Python Script using ExecuteStreamCommand

vcovo picture vcovo · Mar 24, 2018 · Viewed 8.6k times · Source

After doing my best to find previous questions and examples relevant to this question, and still not finding the answers that I'm looking for I figured that I would submit a question myself.

ExecuteStreamCommand seems like the perfect processor for me due to the following reasons:

  • I am able to execute any Python script and avoid Jython (in a similar fashion as ExecuteScript). Jython is not an option for me.
  • I can take in FlowFiles. This is necessary as my script is made to consume the output of a previous processor. Furthermore I like the idea of keeping the data under "NiFi management".
  • It writes an "execution status" which will be useful for routing.

In a nutshell, what I'm trying to do with ExecuteStreamCommand is:

  • Ingest the output of a previous processor (a Scrapy spider that outputs a text file with JSON lines to be exact)
  • Call a python script (e.g. python3 my_script.py)
  • Load the FlowFile that was ingested in my python script.
  • Select the content of the FlowFile.
  • Operate on the content of the FlowFile within python.
  • Output either an updated version of the original FlowFile or create a new one.
  • Continue with my NiFi flow with the updated/new FlowFile.

For clarity's sake I currently don't understand:

  • How to call the python script (from the ExecuteStreamCommand Processor)
  • How to load up the FlowFile from within Python
  • How to update or create a new FlowFile from within Python
  • How to output the updated FlowFile from Python back to NiFi.

I have come across various examples for ExecuteScript, but unfortunately these don't exactly translate to the use of the ExecuteStreamCommand.

Thank you in advance. Any advice is appreciated.

Answer

Andy picture Andy · Mar 28, 2018

From your question you say you need to invoke the Python script without using the InvokeScriptedProcessor or ExecuteScript processors because you can't use Jython. Given that requirement, you should still be able to accomplish your goal.
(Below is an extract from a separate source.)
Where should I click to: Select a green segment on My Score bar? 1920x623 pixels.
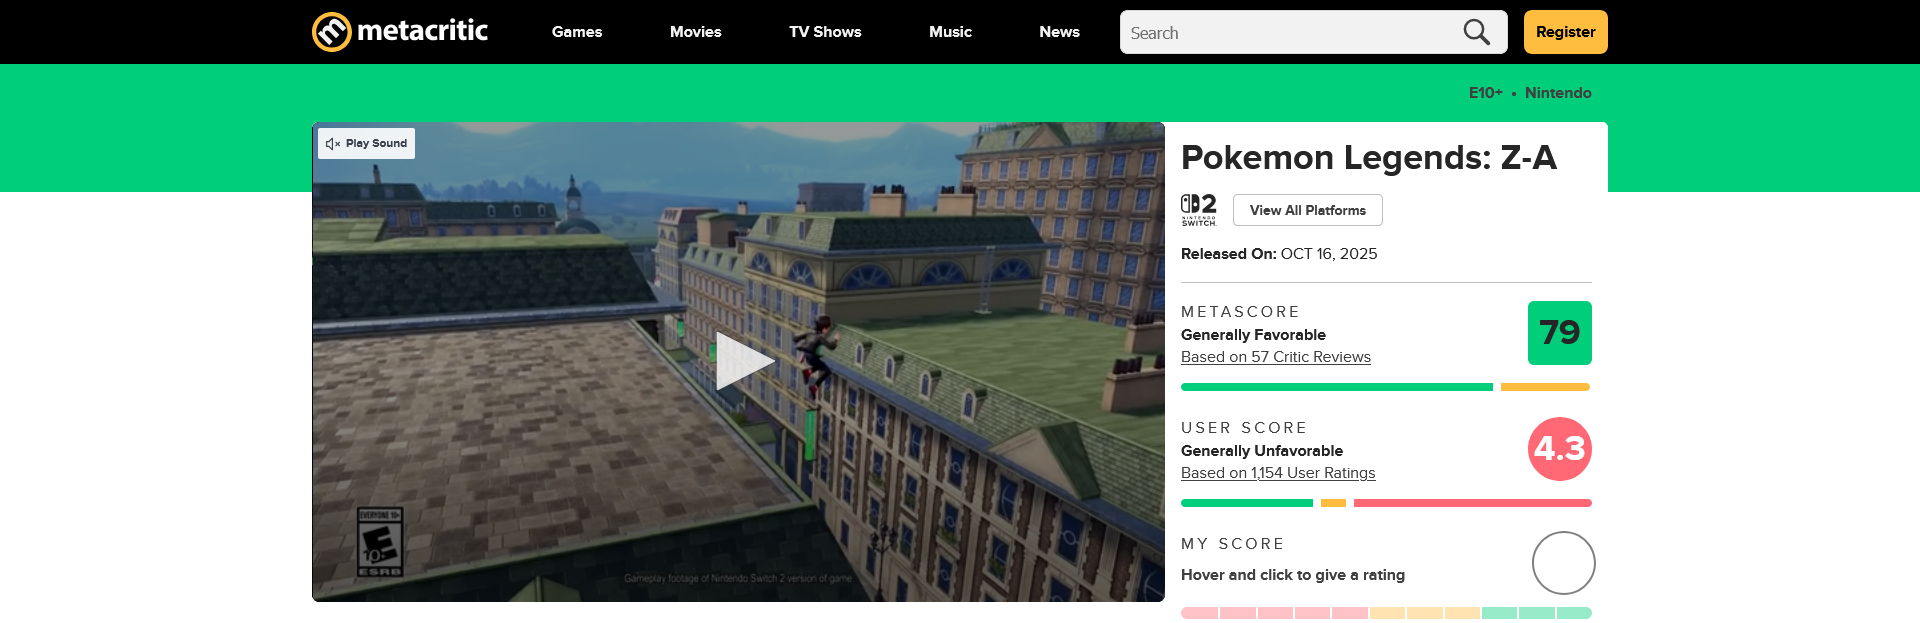point(1537,613)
While it requires some familiarity with the framework, all of this information is from the ExecuteStreamCommand documentation.
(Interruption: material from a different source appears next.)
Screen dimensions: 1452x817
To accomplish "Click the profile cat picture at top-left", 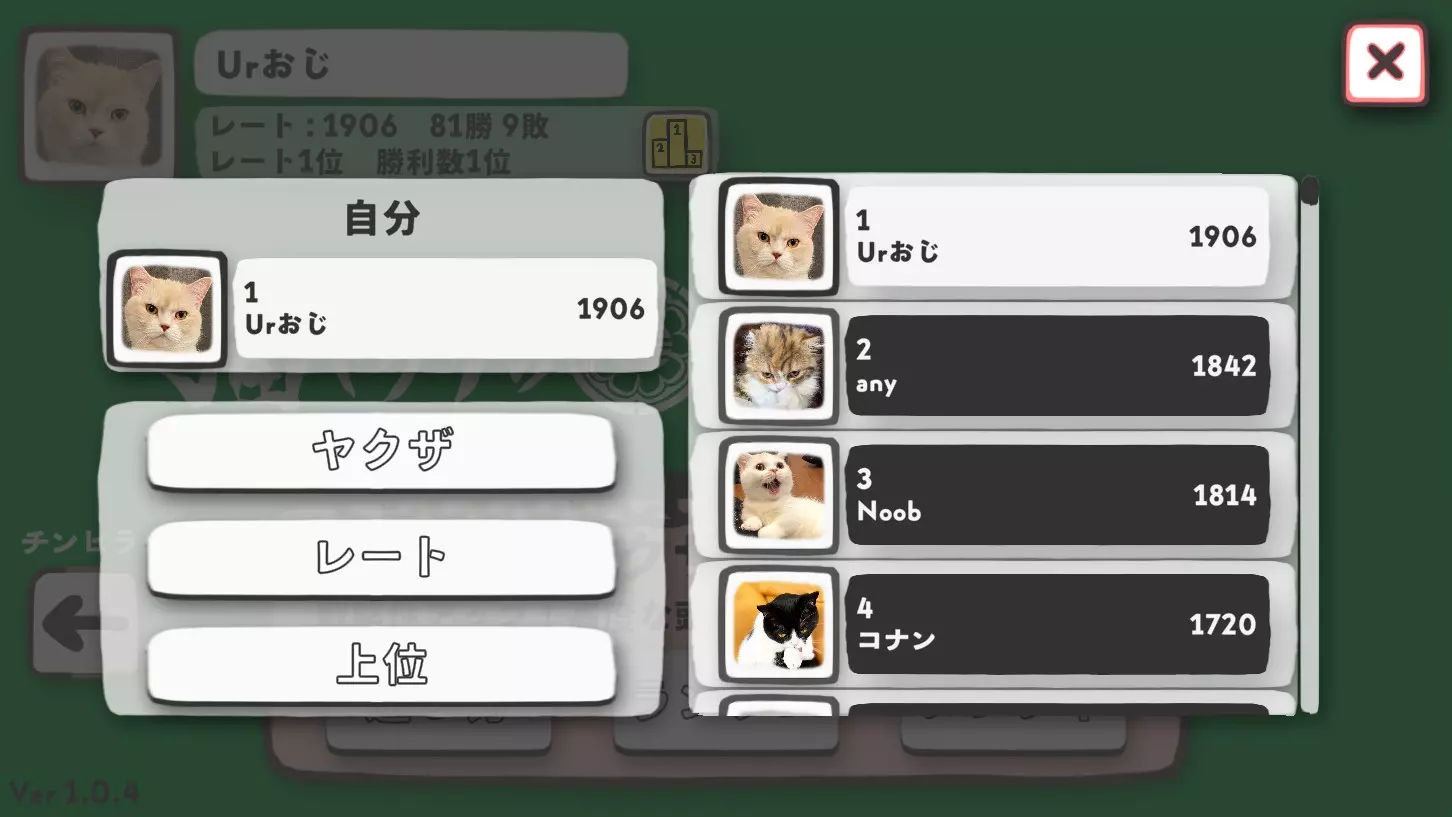I will click(x=99, y=105).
Your "I currently don't understand" section:

  • How to call the python script (from the ExecuteStreamCommand Processor)

    • In your ExecuteStreamCommand processor, configure the Command Arguments and Command Path properties with the following:

      • Command Arguments: any flags or args, delimited by ; (i.e. /path/to/my_script.py)
      • Command Path: /path/to/python3
  • How to load up the FlowFile from within Python

    • The flowfile content will be passed via STDIN, so in your Python script, process that data the same way you would normally process STDIN.
  • How to update or create a new FlowFile from within Python
    • NiFi handles the flowfile creation in the framework. Any data passed by your Python script to STDOUT will be populated into the content of the resulting flowfile passed to the output stream relationship of the ExecuteStreamCommand processor. Your script does not need to have any awareness of "flowfiles" in this instance. If you were instead using the ISP or ES processors, you could use the NiFi scripting API which is automatically injected into the scripts to create or update the flowfile object.
  • How to output the updated FlowFile from Python back to NiFi.
    • Again, simply write the desired flowfile content to STDOUT from your script, and (given a return status code of 0) NiFi will generate a new flowfile with that content. If you set the Output Destination Attribute property of ESC to a non-null value, NiFi will instead update the existing flowfile with a new attribute of the same name containing the output of the script.